## [TEXT EXCERPT]
▶
3.2. VDB IndexGrids for ML Features

By design, standard VDB encodes data, e.g. float or Vec3f, directly into the tree structure, i.e. values and topology (i.e. sparsity pattern) are mixed. That is, the data types (typically templated) and their numerical values are intertwined (both in terms of code and actual memory layouts) with their spatial occupancy (topology) information, compactly represented with bit-masks. This is problematic when dealing with data of arbitrary type and dimension (i.e. ML features). It severely complicates code if each feature needs its own template specialization, and it is memory inefficient in cases when the sparsity (i.e. topology) is shared between multiple feature/data types. Ironically, VDB was originally designed to handle situations where both topology and values are dynamic, but in ML we often found that topology is fixed, whereas data (payload) change in terms of type, value and dimension.

To overcome these inefficiencies we developed a completely new grid type in NanoVDB, dubbed IndexGrid, which effectively separates topology and values encoded in VDB trees. Whereas the core idea behind IndexGrid is arguably simple, its efficient implementation is not. The idea is for the tree to return keys in the form of indices into external linear arrays of values as opposed to the data values, as is the case of standard VDB. In other words, the IndexGrid exclusively encodes topology information that is used to access any number of types of data values that resides in “sidecars”, i.e. separate memory blocks. This seemingly trivial technique greatly simplifies code and allows for a single IndexGrid to be reused with multiple data (features), which amortizes the cost of encoding shared topology.
◀
## [MATERIAL]
▶
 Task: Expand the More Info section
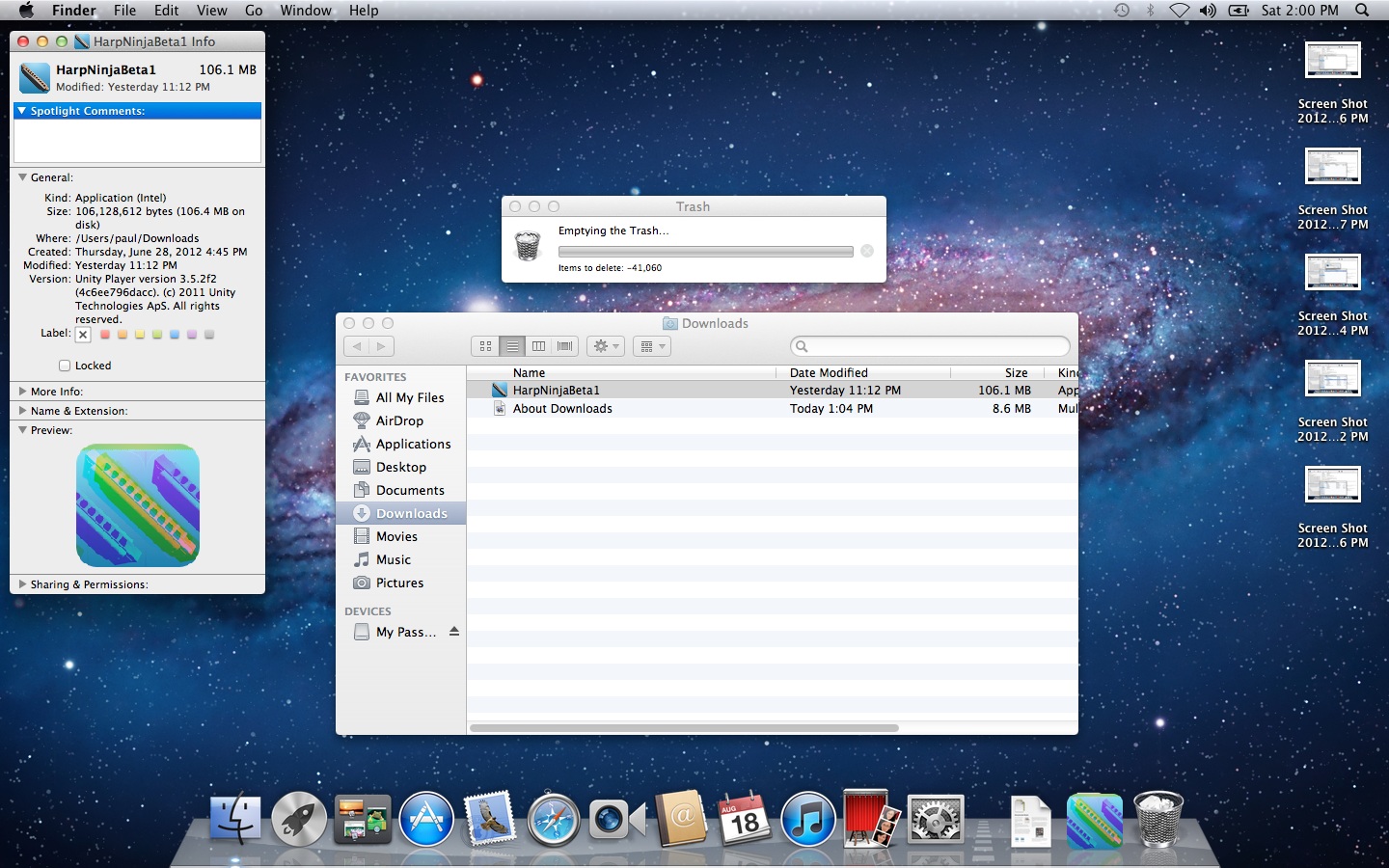coord(23,391)

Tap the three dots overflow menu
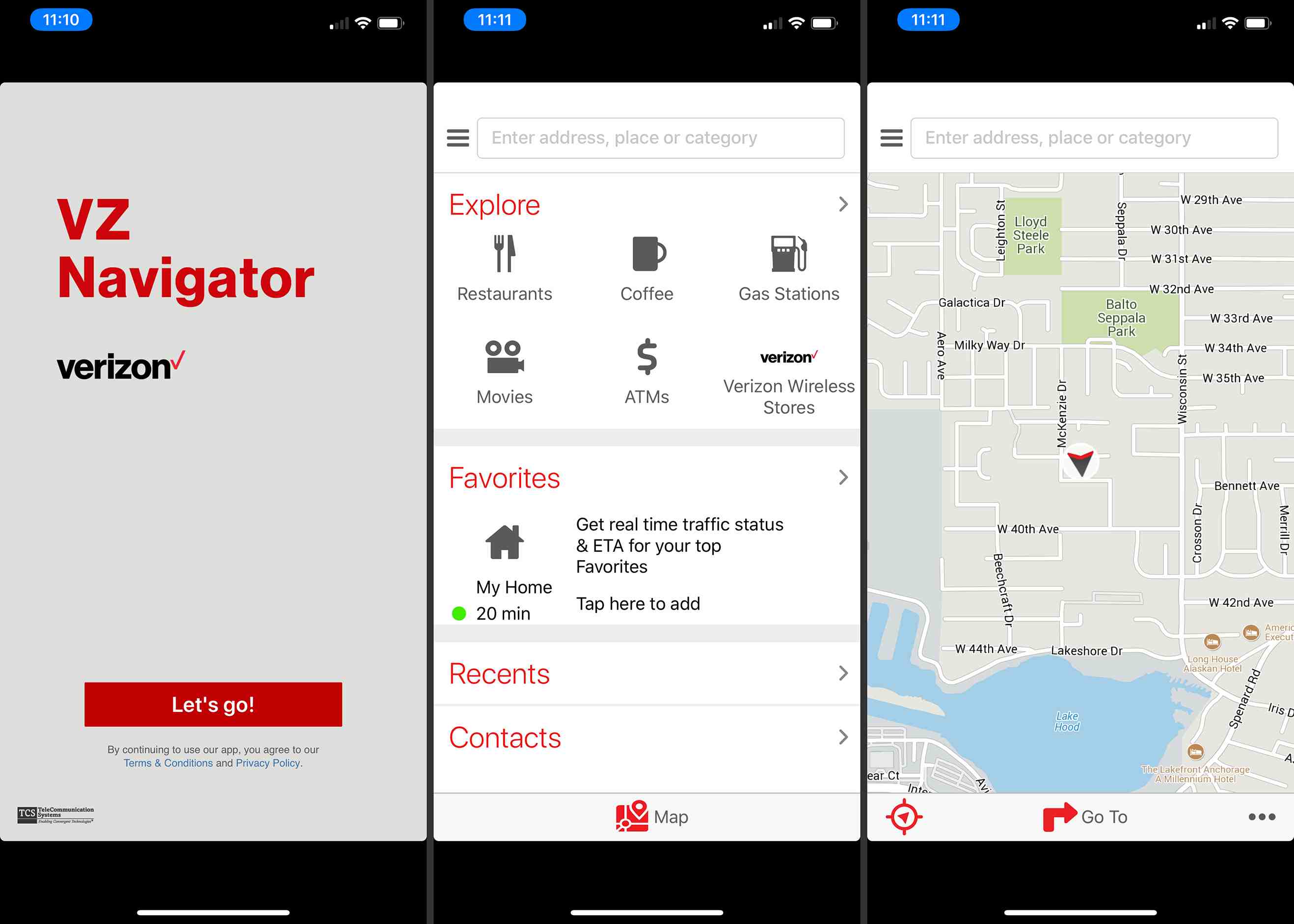pos(1262,817)

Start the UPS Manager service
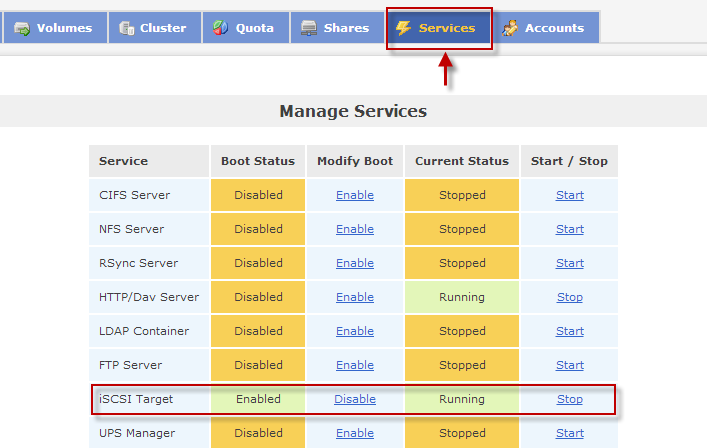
◀
## [SET PROBLEM 1]
Answer these from the IndexGrid excerpt:
(a) In standard VDB, how is spatial occupancy information compactly represented?
(b) What does an IndexGrid tree return instead of data values?
(c) What does the excerpt call the separate memory blocks where data values reside?
## [SET PROBLEM 2]
Can you rewrite the paragraph of the IndexGrid excerpt that begins "To overcome these inefficiencies" as a brief bulleted list that keeps its main facts?
Answer from the IndexGrid excerpt alone.

## [PROBLEM SOLUTION 1]
(a) With bit-masks.
(b) Keys in the form of indices into external linear arrays of values.
(c) "Sidecars."

## [PROBLEM SOLUTION 2]
- IndexGrid is a new grid type in NanoVDB that separates topology from the values encoded in VDB trees.
- Its core idea is simple, but implementing it efficiently is not.
- The tree returns indices into external linear arrays of values, not the data values themselves as in standard VDB.
- The IndexGrid encodes only topology, which is used to access any number of data types stored in separate memory blocks ("sidecars").
- This simplifies code and lets one IndexGrid be reused with multiple features, amortizing the cost of encoding shared topology.